- IATA: none; ICAO: KMTV; FAA LID: MTV;

Summary
- Airport type: Public
- Owner: Blue Ridge Airport Authority
- Serves: Martinsville, Virginia
- Elevation AMSL: 941 ft / 287 m
- Coordinates: 36°37′51″N 080°01′06″W﻿ / ﻿36.63083°N 80.01833°W
- Website: www.FlyBlueRidge.com
- Interactive map of Blue Ridge Regional Airport

Runways
| Direction | Length |  | Surface |
| ft | m |
| 13/31 | 5,002 | 1,525 | Asphalt |

Statistics (2017)
- Aircraft operations: 23,500
- Based aircraft: 20
- Source: Federal Aviation Administration

= Blue Ridge Airport =

Blue Ridge Regional Airport is nine miles southwest of Martinsville, in Henry County, Virginia. It is owned by the Blue Ridge Airport Authority. The FAA's National Plan of Integrated Airport Systems for 2009–2013 categorized it as a general aviation facility.

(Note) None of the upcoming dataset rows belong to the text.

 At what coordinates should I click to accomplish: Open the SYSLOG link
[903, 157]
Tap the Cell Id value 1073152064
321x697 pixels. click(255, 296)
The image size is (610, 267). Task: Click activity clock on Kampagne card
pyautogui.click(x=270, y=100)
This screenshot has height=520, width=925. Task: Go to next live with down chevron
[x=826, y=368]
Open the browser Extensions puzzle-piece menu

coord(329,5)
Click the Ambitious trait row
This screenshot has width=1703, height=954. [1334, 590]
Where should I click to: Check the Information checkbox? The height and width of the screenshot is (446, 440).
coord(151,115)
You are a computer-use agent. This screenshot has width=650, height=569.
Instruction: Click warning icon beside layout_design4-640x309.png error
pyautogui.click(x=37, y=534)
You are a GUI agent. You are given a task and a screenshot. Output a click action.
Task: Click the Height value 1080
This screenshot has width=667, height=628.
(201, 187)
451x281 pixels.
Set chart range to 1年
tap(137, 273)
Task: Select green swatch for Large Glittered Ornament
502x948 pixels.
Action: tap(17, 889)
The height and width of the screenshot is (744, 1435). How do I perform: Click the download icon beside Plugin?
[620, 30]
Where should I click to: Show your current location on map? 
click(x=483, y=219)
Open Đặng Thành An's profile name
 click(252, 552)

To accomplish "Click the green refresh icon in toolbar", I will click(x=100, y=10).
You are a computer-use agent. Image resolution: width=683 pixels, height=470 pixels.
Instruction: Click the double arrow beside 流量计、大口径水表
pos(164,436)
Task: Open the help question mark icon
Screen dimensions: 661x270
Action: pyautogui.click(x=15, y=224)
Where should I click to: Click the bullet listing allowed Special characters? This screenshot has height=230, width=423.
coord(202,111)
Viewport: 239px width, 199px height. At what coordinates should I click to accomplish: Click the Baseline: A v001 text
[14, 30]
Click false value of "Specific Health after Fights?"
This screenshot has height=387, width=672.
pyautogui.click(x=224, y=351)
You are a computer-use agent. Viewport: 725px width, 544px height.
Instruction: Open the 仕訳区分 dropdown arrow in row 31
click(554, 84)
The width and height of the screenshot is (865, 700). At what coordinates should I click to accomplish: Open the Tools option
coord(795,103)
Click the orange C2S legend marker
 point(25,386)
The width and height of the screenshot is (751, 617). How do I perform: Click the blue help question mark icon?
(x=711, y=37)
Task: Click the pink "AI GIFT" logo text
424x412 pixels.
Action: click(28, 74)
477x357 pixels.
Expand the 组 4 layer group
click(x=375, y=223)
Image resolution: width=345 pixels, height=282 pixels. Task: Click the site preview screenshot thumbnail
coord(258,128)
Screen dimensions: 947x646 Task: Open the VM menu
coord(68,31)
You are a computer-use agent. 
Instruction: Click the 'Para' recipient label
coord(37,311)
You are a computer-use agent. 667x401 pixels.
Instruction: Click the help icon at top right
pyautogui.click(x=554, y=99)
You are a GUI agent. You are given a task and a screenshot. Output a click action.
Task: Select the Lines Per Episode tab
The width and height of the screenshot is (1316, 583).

Many U.S. airports use the same three-letter location identifier for the FAA and IATA, however, Blue Ridge Airport's FAA identifier is MTV, and it has no IATA code (Mota Lava Airport in Mota Lava, Vanuatu holds the IATA identifier MTV).

==Facilities==
The airport covers 270 acre at an elevation of 941 feet (287 m). Its single runway, 13/31, is 5,002 by 100 feet (1,525 x 30 m) asphalt.

In the year ending September 30, 2017 the airport had 23,500 aircraft operations, average 64 per day: 96% general aviation, 3% air taxi, and <1% military. 20 aircraft were then based at the airport: 80% single-engine, 15% multi-engine, and 5% jet.